## AIM OF THE EXERCISE
Beginning at the line that contains "This screenshot has width=1487, height=552.", output each line exactly through the end of the records, and drop any pictures.

## DATA TO PROCESS
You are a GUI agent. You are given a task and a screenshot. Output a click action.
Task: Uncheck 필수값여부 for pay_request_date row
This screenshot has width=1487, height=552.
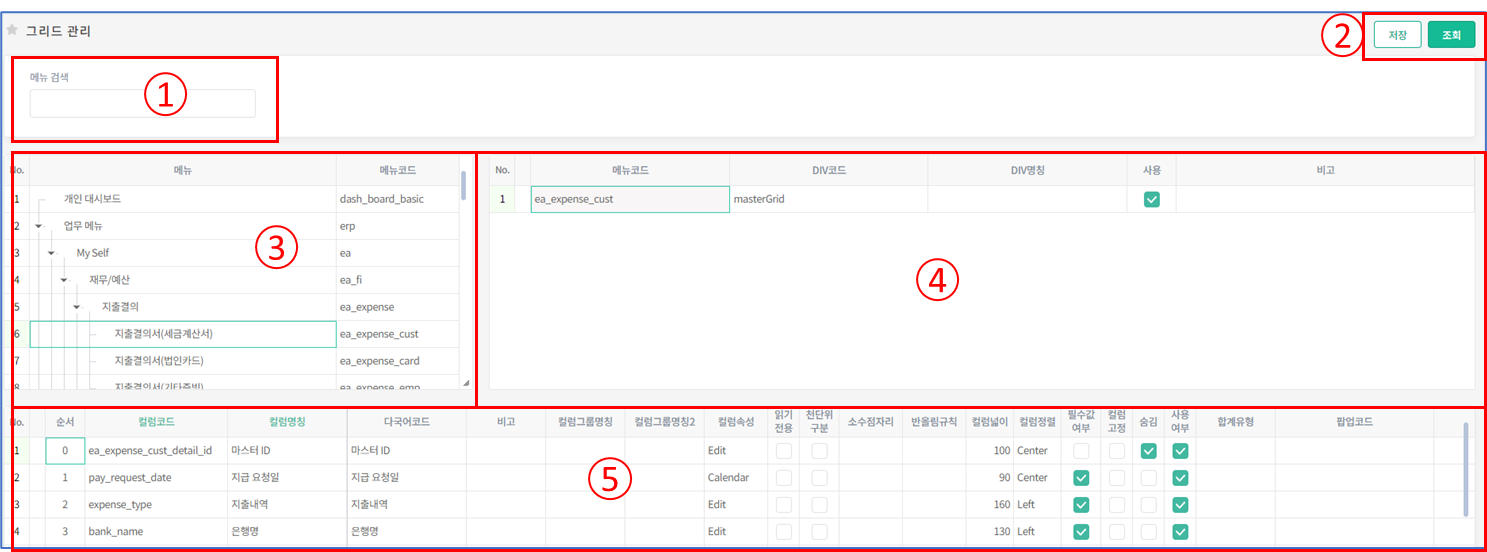1081,478
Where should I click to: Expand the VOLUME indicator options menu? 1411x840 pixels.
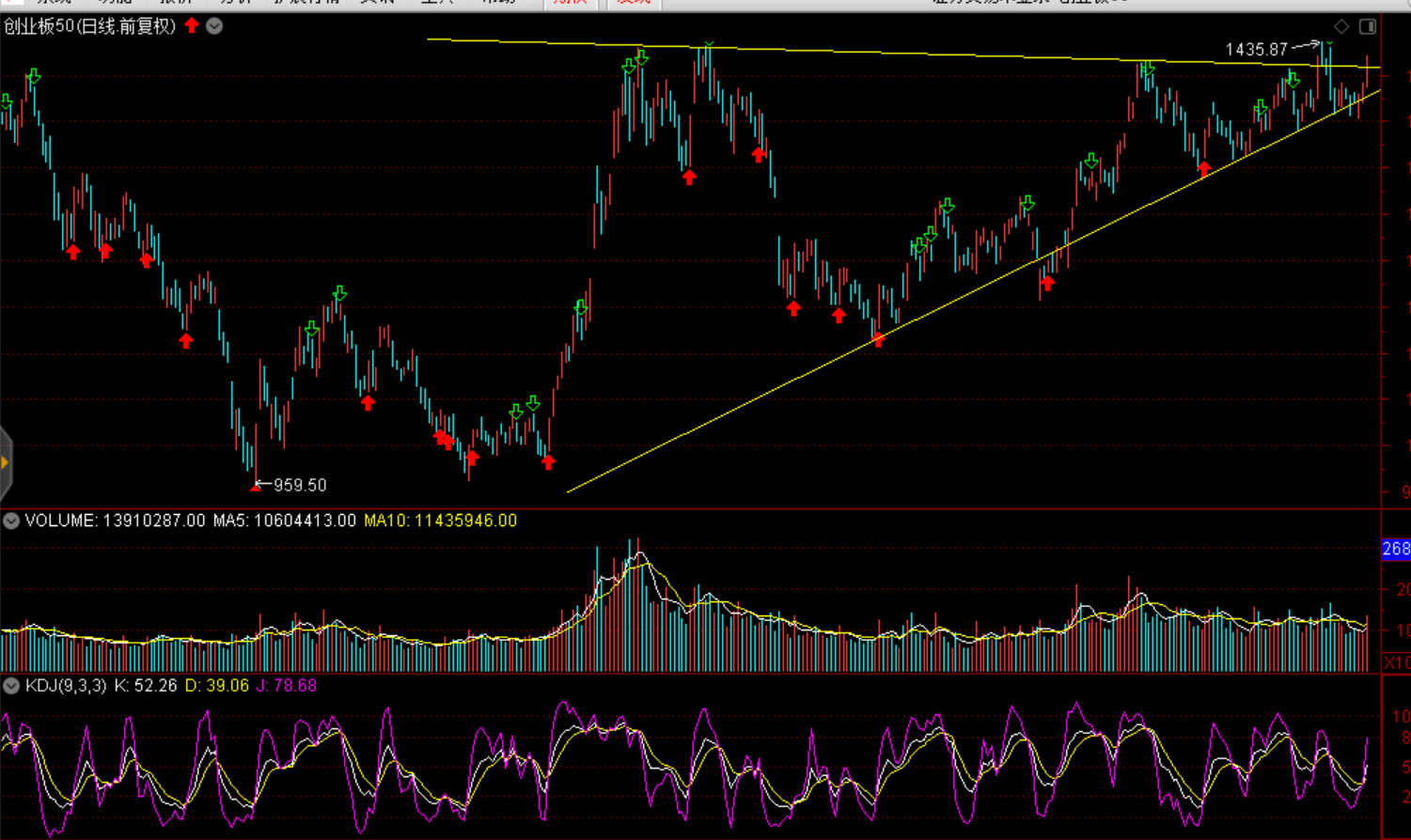tap(11, 521)
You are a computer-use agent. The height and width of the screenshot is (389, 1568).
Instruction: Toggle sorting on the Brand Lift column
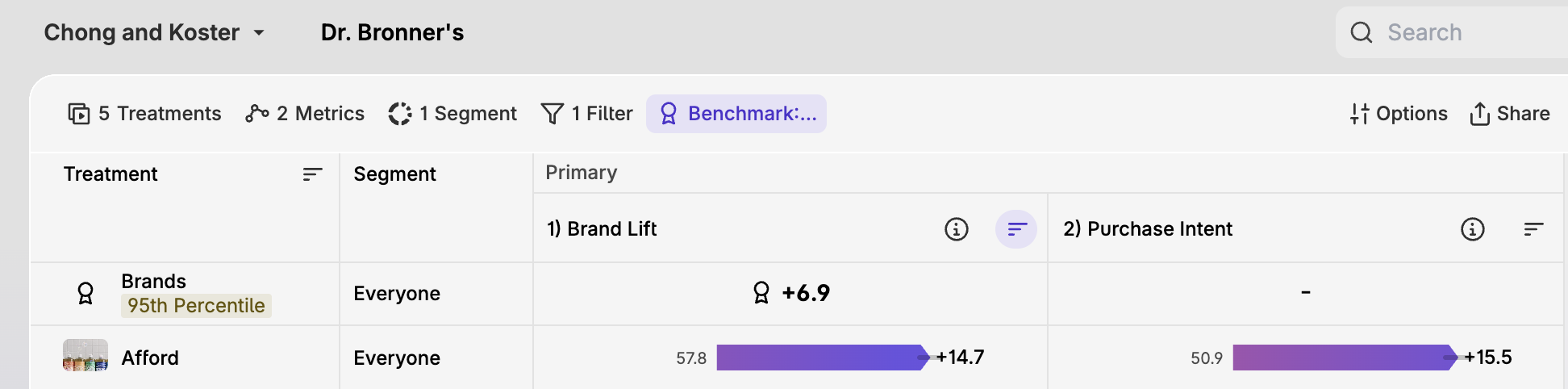(1016, 229)
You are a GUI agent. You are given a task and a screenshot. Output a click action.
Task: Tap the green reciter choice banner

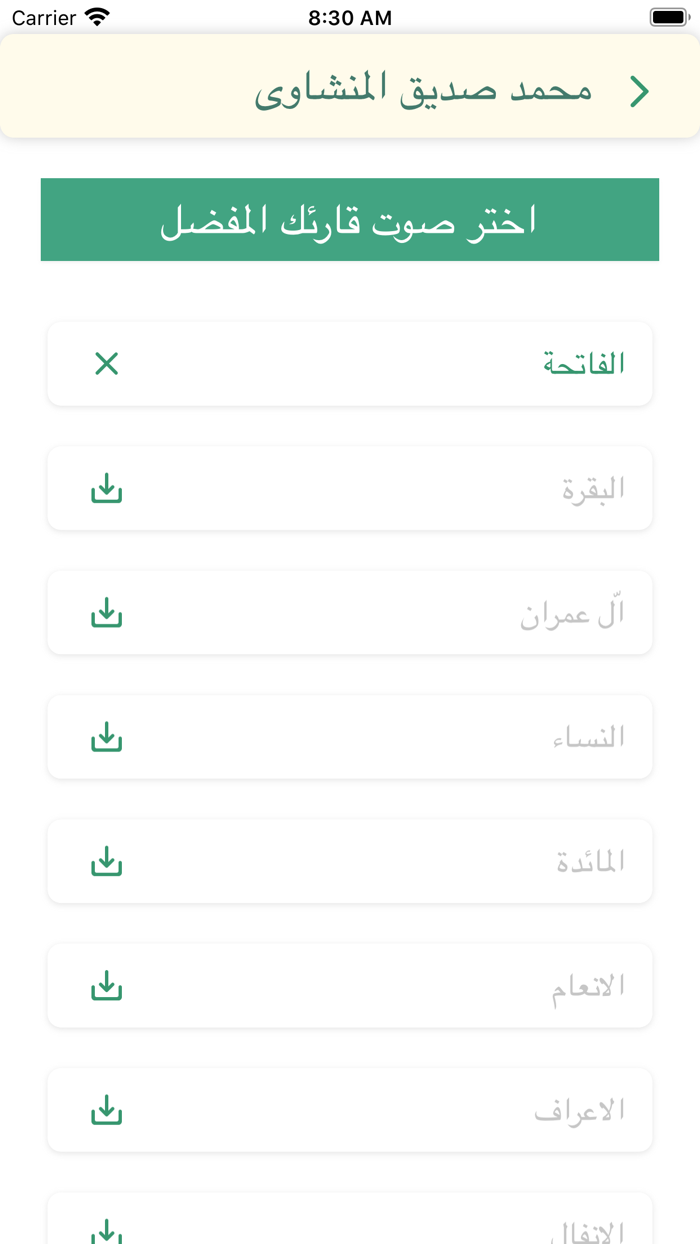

## ANSWER TO THIS PROBLEM
This screenshot has width=1487, height=552.
1081,478
Where should I click to: Expand the VOLUME indicator options menu? 1411x840 pixels.
tap(11, 521)
You are a computer-use agent. The height and width of the screenshot is (389, 1568).
Instruction: Toggle sorting on the Brand Lift column
(1016, 229)
You are a GUI agent. You are given a task and a screenshot. Output a click action.
Task: Tap the green reciter choice banner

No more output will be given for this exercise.